Introduction
[These] are my principles, and if you don't like them … well, I have others.
—Groucho Marx
1.1 Principles of memory
In 1976, Robert G. Crowder published a highly regarded book called Principles of Learning and Memory. Among the many reviews, critiques, and commentaries subsequently printed was one by Cohen (1985, p. 248), who noted that “Crowder's (1976) Principles of Learning and Memory lists no principles.” Bob responded in his usual inimitable style: “I was once criticized for writing a book called Principles of Learning and Memory without ever really coming out and saying what those principles were. … Looking back, I must say Cohen had a point” (Crowder, 1993, p. 146).1
The purpose of this monograph is to propose seven principles of human memory that apply to all memory regardless of the type of information, type of processing, hypothetical system supporting memory, or time scale. Although these principles focus on the invariants and empirical regularities of memory, the reader should be forewarned that they are qualitative rather than quantitative, more like regularities in biology than principles of geometry.
1.2 Laws, Principles, and effects
If the goal of any science is to identify invariants and regularities within a particular domain (Russell, 1931; Simon, 1990), one might ask, what are the laws and principles of human memory?
A first attempt at delineating the laws and principles of memory might involve a search of the literature.

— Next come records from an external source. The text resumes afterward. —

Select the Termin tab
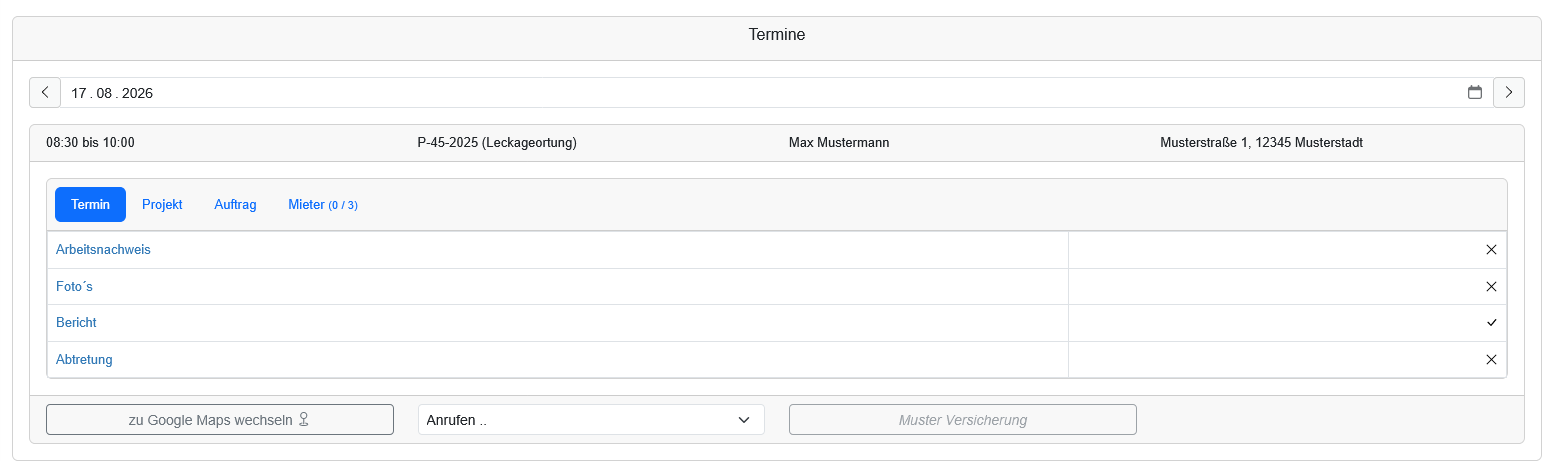 (90, 204)
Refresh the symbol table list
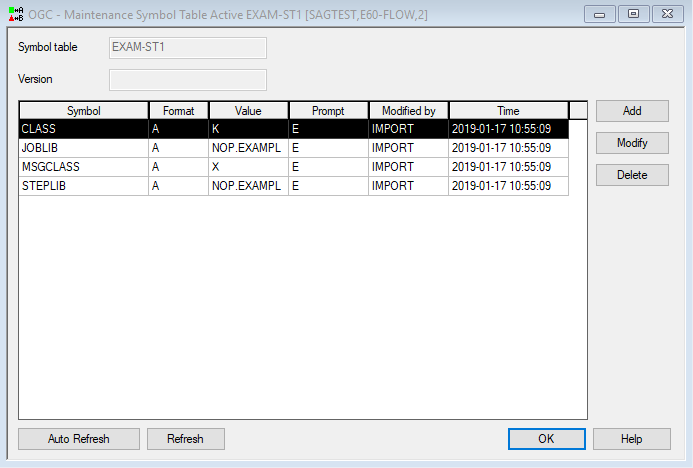 point(185,439)
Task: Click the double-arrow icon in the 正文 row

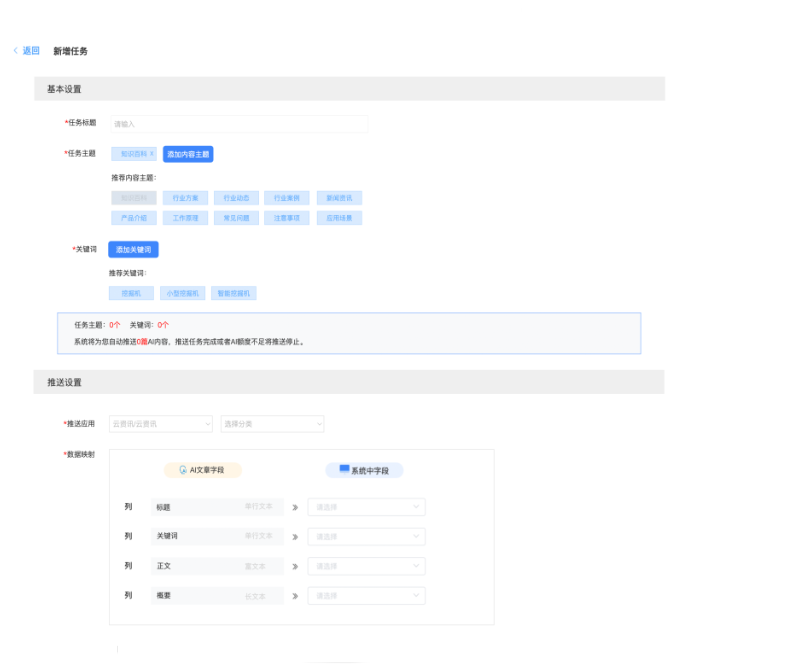Action: point(294,566)
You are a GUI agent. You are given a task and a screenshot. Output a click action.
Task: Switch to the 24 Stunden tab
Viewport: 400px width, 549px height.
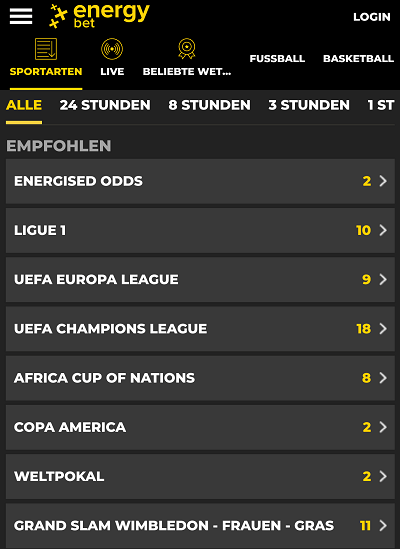[x=105, y=105]
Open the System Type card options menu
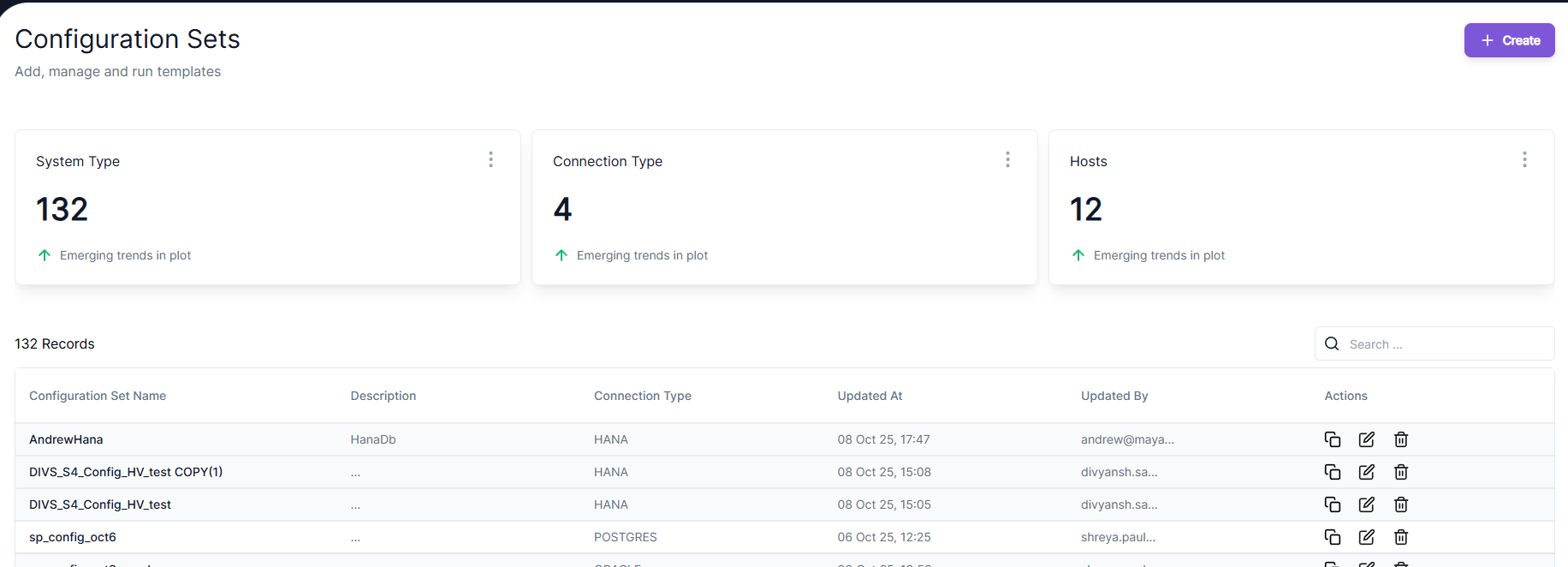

Teigen (2002) performed such a PsycLit search of journal abstracts for “law” citations and found a total of 3,093 between 1900 and 1999. The year with the most citations was 1927 (with 62). By 1999, there were so few mentions of the laws of psychology that one “must read around 1,000 journal abstracts before encountering a single law” (p. 109). None of the most commonly cited laws concern memory, and most of the laws were first proposed more than 50 years ago. In fact, the law that is cited most often (Weber's law, with 336 citations) was proposed in 1834. Very few new laws have been put forward, and of the few that have been suggested, almost all concern psychophysical phenomena of one kind or another (e.g., Shepard, 1987; Chater & Vitányi, 2003).
The few possible candidates for laws of memory that have been proposed have been proffered with great diffidence, if not outright reluctance. For example, Tulving and Wiseman (1975) describe a relationship between recall and recognition that suggests that the two measures are uncorrelated. Many papers refer to this description as the Tulving-Wiseman law, and indeed, it is the most cited memory law between 1990 and 1999 according to Teigen's (2002) search, with 10 citations. However, Tulving himself is ambivalent, sometimes referring to it as a function (Tulving & Flexser, 1992) and sometimes a law (Nilsson, Law, & Tulving, 1988). Similarly, the ratio rule (Glenberg, Bradley, Kraus, & Renzaglia, 1983; see also Bjork & Whitten, 1974) relates the size of the recency effect observed in free recall to the amount of time an item has to be remembered until recall and the amount of time that separates the items in the list. Despite its empirical regularity (e.g., Nairne, Neath, Serra, & Byun, 1997), it remains a rule, not a law.2 As a third example, Watkins (2001, p. 195) discusses the gentle law of speech ascendancy, but he characterizes it as closer in spirit to “please keep off the grass” as opposed to “thou shalt not kill.”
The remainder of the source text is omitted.